### INSTRUCTIONS TO FOLLOW
Which lines of the entries below run from the one holding "Visit the @yaelahcan handle" to the one holding "You are a computer-use agent. The", inclusive? Set down exactly those lines and no others.

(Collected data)

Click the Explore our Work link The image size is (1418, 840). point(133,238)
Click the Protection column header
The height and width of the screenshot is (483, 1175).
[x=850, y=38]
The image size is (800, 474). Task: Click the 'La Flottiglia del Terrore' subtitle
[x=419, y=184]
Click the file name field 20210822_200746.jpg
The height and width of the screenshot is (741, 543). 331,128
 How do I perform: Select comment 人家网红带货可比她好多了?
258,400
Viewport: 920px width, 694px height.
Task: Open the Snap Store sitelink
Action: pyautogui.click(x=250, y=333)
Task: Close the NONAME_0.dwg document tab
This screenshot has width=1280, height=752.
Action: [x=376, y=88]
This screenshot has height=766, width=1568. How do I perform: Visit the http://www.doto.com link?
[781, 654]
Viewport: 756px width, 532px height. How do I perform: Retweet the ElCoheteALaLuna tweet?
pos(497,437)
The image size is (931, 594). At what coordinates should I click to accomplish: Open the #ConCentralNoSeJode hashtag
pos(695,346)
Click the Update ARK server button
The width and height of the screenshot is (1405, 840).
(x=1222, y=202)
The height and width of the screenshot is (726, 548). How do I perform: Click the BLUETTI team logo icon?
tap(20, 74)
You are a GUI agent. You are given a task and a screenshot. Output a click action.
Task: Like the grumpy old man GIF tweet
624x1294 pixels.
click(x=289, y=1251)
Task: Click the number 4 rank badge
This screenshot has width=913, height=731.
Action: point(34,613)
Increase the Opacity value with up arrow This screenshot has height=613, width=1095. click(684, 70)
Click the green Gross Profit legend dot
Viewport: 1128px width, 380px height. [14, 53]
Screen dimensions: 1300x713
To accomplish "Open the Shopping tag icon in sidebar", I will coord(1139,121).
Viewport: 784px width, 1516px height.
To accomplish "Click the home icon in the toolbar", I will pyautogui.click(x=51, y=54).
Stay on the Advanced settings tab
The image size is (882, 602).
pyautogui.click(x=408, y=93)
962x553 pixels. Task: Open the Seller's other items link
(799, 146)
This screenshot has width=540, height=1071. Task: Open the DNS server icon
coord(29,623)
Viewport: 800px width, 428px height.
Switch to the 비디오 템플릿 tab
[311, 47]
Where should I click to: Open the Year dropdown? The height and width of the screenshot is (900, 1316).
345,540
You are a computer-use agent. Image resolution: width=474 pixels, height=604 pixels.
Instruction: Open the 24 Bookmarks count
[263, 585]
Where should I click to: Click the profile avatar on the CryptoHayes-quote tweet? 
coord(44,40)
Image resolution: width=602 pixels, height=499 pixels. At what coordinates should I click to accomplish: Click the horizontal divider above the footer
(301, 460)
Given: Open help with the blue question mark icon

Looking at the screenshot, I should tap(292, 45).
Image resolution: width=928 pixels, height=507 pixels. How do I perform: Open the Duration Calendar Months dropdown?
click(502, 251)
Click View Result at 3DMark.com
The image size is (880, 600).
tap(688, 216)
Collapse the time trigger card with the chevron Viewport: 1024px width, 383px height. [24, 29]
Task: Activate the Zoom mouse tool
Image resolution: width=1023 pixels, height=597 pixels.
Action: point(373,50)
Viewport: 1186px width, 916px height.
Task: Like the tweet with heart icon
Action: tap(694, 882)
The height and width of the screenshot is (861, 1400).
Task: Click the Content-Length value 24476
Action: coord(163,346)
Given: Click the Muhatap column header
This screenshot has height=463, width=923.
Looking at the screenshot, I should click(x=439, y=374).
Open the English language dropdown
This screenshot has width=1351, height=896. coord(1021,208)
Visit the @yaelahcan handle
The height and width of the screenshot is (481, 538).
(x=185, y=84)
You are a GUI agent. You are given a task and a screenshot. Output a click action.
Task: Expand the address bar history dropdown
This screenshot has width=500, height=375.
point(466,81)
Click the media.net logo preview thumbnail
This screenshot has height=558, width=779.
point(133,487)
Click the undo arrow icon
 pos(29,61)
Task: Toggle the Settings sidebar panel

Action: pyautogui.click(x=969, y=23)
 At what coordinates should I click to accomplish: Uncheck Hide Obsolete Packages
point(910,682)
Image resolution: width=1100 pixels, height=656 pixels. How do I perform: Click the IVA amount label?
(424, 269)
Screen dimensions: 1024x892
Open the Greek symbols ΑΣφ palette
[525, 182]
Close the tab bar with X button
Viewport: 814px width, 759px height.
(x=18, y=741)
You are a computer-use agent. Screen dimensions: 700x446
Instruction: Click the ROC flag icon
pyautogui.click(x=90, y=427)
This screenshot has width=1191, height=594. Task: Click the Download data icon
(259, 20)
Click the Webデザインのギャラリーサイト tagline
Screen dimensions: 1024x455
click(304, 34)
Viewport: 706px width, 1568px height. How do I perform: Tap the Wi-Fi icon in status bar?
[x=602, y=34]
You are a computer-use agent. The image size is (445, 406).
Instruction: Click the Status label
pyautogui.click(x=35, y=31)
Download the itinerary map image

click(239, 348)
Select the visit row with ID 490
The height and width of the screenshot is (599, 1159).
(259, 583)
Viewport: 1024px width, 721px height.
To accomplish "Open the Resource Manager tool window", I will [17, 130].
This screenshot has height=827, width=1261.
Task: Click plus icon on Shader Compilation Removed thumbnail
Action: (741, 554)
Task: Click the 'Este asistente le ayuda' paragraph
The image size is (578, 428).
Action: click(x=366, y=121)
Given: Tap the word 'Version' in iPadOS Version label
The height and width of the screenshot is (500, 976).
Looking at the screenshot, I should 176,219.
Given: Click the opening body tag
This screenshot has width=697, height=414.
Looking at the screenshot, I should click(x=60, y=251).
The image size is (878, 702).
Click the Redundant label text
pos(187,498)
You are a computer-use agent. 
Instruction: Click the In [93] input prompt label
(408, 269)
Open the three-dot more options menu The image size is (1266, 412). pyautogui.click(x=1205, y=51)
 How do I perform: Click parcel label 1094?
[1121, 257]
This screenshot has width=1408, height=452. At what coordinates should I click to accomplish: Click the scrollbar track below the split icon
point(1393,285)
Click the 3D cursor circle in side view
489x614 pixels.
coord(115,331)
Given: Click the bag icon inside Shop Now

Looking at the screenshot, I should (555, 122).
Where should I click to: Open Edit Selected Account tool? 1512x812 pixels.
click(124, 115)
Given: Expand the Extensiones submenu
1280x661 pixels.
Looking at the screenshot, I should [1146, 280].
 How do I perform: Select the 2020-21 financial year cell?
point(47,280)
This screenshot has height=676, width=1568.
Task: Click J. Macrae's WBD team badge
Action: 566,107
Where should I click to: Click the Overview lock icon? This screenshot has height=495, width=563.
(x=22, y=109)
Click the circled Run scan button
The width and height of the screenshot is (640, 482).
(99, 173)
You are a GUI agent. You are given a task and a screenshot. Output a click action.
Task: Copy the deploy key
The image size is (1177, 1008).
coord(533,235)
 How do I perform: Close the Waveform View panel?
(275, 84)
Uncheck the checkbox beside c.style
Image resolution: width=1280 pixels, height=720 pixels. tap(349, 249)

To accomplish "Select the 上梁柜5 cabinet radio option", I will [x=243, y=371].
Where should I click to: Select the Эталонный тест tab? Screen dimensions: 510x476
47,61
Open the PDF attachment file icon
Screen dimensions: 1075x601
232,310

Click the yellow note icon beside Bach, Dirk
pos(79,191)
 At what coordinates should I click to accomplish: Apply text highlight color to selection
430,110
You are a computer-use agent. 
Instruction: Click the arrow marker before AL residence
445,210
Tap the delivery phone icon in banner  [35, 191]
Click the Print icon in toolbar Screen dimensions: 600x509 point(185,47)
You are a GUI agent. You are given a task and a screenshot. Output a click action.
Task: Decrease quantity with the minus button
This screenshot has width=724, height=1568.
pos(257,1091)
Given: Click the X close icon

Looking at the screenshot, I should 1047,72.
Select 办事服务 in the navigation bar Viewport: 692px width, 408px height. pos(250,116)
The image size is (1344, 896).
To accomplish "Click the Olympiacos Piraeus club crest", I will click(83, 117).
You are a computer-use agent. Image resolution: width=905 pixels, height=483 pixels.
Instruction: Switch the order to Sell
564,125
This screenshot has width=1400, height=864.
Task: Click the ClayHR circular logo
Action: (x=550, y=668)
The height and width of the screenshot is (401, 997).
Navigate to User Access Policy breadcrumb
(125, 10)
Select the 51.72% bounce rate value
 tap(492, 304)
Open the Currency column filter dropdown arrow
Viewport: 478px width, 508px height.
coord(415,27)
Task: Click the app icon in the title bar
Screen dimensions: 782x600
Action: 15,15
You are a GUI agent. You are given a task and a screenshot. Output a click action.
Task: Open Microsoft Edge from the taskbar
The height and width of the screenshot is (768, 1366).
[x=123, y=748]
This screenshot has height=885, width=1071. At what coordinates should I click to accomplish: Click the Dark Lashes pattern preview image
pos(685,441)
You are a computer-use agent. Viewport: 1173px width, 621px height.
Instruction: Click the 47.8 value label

### WRITTEN SOLUTION
Visit the @yaelahcan handle
The height and width of the screenshot is (481, 538).
(x=185, y=84)
You are a GUI agent. You are given a task and a screenshot. Output a click action.
Task: Expand the address bar history dropdown
This screenshot has width=500, height=375.
point(466,81)
Click the media.net logo preview thumbnail
This screenshot has height=558, width=779.
point(133,487)
Click the undo arrow icon
 pos(29,61)
Task: Toggle the Settings sidebar panel

Action: pyautogui.click(x=969, y=23)
 At what coordinates should I click to accomplish: Uncheck Hide Obsolete Packages
point(910,682)
Image resolution: width=1100 pixels, height=656 pixels. How do I perform: Click the IVA amount label?
(424, 269)
Screen dimensions: 1024x892
Open the Greek symbols ΑΣφ palette
[525, 182]
Close the tab bar with X button
Viewport: 814px width, 759px height.
(x=18, y=741)
You are a computer-use agent. Screen dimensions: 700x446
Instruction: Click the ROC flag icon
pyautogui.click(x=90, y=427)
This screenshot has width=1191, height=594. Task: Click the Download data icon
(259, 20)
Click the Webデザインのギャラリーサイト tagline
Screen dimensions: 1024x455
click(304, 34)
Viewport: 706px width, 1568px height. How do I perform: Tap the Wi-Fi icon in status bar?
[x=602, y=34]
You are a computer-use agent. The image size is (445, 406).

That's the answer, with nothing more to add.